▸ **Given data**
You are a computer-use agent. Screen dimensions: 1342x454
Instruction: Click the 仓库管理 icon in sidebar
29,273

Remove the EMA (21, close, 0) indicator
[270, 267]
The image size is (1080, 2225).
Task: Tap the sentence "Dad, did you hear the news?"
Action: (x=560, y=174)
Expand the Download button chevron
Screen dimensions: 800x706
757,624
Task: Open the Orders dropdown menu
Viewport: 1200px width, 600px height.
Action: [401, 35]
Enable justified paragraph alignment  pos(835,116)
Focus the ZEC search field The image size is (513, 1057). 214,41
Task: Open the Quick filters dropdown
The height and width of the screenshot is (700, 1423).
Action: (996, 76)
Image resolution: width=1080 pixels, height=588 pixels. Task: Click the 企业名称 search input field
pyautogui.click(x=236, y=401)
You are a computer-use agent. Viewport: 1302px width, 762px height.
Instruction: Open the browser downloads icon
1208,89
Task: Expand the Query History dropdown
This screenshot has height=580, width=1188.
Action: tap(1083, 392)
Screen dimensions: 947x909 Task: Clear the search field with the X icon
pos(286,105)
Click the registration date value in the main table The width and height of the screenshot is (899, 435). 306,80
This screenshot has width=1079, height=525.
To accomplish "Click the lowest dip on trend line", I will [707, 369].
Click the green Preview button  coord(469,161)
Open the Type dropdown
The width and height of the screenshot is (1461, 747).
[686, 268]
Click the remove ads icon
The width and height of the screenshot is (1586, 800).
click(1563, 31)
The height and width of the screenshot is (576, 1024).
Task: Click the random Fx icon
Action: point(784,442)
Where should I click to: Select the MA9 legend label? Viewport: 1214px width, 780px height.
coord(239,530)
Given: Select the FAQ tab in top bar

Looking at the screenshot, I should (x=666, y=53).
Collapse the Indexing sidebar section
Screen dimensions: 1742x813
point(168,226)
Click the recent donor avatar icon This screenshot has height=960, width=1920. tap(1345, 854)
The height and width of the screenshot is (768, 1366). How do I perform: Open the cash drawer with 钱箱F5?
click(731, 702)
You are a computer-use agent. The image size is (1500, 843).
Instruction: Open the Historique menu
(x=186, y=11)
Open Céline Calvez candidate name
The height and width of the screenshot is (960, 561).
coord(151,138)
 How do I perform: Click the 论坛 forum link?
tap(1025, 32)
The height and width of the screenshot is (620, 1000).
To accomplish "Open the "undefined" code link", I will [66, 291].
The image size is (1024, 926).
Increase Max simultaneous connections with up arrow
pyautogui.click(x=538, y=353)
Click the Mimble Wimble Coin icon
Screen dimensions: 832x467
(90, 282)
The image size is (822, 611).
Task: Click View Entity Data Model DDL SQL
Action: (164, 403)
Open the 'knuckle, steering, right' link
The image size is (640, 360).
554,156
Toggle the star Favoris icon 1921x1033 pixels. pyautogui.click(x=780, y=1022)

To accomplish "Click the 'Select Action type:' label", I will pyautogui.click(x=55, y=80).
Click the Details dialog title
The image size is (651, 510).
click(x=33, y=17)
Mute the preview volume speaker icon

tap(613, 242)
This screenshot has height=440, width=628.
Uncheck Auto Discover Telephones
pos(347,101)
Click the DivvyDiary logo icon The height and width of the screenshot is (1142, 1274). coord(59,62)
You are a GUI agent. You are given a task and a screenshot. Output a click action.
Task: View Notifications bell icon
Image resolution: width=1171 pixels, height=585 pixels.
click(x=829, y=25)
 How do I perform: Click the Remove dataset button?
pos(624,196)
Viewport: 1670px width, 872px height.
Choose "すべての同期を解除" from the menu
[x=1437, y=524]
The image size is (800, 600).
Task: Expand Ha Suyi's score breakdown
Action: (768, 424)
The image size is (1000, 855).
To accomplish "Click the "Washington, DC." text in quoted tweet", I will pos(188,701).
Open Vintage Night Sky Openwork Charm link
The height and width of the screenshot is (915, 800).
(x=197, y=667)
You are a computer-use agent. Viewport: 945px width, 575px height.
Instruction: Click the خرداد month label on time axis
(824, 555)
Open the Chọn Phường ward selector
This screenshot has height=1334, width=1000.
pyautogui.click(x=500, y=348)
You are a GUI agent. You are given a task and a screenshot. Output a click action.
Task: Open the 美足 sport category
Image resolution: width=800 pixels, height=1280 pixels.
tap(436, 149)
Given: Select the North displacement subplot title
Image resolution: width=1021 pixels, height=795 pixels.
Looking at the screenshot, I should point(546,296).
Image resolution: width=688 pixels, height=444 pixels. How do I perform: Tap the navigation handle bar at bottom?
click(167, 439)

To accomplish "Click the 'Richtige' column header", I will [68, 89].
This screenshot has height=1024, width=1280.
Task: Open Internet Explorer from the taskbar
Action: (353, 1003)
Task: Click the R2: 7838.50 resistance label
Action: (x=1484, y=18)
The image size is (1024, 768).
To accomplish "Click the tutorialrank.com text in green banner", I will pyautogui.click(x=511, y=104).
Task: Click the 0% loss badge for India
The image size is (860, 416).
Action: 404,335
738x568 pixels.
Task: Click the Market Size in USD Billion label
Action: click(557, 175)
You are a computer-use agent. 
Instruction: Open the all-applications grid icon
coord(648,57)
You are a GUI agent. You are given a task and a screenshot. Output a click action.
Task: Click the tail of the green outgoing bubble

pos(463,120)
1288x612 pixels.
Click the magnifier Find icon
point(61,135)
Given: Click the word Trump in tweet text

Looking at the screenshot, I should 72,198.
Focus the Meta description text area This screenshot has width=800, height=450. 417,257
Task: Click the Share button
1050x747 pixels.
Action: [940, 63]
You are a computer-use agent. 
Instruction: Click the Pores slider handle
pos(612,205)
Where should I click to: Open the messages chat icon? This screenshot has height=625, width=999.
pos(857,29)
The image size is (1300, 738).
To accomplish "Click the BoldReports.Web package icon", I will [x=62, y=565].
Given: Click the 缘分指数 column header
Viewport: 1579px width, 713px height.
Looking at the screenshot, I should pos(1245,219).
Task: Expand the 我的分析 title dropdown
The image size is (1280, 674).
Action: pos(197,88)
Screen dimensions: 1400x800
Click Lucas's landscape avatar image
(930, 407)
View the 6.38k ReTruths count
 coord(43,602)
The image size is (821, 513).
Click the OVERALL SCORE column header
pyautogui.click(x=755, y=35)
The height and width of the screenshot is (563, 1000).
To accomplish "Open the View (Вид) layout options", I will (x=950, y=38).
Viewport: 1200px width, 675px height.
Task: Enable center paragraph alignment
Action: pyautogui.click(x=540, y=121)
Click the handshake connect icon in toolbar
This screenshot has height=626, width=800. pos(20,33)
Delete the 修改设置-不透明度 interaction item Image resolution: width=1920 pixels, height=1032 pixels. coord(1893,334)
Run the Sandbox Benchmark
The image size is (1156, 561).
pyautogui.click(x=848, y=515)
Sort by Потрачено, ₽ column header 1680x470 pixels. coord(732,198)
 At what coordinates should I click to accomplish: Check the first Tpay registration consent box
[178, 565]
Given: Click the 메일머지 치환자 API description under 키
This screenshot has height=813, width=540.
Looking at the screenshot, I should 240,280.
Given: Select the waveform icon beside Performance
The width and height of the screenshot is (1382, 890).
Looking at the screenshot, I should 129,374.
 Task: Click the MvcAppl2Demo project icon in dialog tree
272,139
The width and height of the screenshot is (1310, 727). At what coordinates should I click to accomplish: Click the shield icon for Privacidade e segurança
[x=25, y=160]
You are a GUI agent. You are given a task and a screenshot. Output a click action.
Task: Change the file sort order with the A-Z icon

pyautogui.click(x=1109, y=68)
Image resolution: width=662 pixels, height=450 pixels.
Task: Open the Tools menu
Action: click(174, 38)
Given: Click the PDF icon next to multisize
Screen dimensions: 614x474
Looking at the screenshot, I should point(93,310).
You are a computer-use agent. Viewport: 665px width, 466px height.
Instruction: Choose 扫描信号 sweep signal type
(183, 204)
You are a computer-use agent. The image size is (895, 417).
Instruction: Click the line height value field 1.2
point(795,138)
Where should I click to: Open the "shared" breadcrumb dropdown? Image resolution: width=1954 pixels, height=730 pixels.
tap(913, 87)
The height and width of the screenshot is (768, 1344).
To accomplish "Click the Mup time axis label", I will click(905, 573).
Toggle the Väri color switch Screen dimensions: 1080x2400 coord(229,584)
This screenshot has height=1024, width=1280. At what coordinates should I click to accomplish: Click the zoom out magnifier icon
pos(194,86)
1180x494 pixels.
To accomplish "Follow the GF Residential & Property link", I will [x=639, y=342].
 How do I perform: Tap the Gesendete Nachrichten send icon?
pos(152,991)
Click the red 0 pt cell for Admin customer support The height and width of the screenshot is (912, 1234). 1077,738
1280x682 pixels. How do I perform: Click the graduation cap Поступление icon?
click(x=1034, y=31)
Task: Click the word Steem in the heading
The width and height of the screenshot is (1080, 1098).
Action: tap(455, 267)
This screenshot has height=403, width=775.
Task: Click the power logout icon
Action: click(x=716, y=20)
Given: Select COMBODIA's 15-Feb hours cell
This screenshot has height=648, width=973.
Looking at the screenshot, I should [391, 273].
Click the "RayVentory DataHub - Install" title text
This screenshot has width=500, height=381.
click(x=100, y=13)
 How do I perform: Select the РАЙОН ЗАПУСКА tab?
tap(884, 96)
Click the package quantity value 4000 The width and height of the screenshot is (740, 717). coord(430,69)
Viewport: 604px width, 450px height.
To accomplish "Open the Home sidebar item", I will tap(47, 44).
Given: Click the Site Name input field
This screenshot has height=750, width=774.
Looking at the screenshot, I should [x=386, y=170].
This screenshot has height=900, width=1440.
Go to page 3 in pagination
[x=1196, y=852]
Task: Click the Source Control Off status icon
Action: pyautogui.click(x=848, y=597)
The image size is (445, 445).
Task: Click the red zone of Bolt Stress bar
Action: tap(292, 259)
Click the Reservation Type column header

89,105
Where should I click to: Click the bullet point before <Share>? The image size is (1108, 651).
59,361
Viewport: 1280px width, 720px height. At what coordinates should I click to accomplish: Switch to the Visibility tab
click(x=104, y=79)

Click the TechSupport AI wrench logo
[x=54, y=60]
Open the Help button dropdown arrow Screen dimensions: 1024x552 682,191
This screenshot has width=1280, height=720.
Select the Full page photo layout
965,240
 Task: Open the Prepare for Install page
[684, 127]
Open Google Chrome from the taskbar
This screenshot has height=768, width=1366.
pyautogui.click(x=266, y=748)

▸ **Problem statement**
Can you repeat, word for word, every line above from the one containing "Task: Click the tail" down to the one containing "The height and width of the screenshot is (563, 1000).", including both?

▸ **Your response**
Task: Click the tail of the green outgoing bubble

pos(463,120)
1288x612 pixels.
Click the magnifier Find icon
point(61,135)
Given: Click the word Trump in tweet text

Looking at the screenshot, I should 72,198.
Focus the Meta description text area This screenshot has width=800, height=450. 417,257
Task: Click the Share button
1050x747 pixels.
Action: [940, 63]
You are a computer-use agent. 
Instruction: Click the Pores slider handle
pos(612,205)
Where should I click to: Open the messages chat icon? This screenshot has height=625, width=999.
pos(857,29)
The image size is (1300, 738).
To accomplish "Click the BoldReports.Web package icon", I will [x=62, y=565].
Given: Click the 缘分指数 column header
Viewport: 1579px width, 713px height.
Looking at the screenshot, I should pos(1245,219).
Task: Expand the 我的分析 title dropdown
The image size is (1280, 674).
Action: pos(197,88)
Screen dimensions: 1400x800
Click Lucas's landscape avatar image
(930, 407)
View the 6.38k ReTruths count
 coord(43,602)
The image size is (821, 513).
Click the OVERALL SCORE column header
pyautogui.click(x=755, y=35)
The height and width of the screenshot is (563, 1000).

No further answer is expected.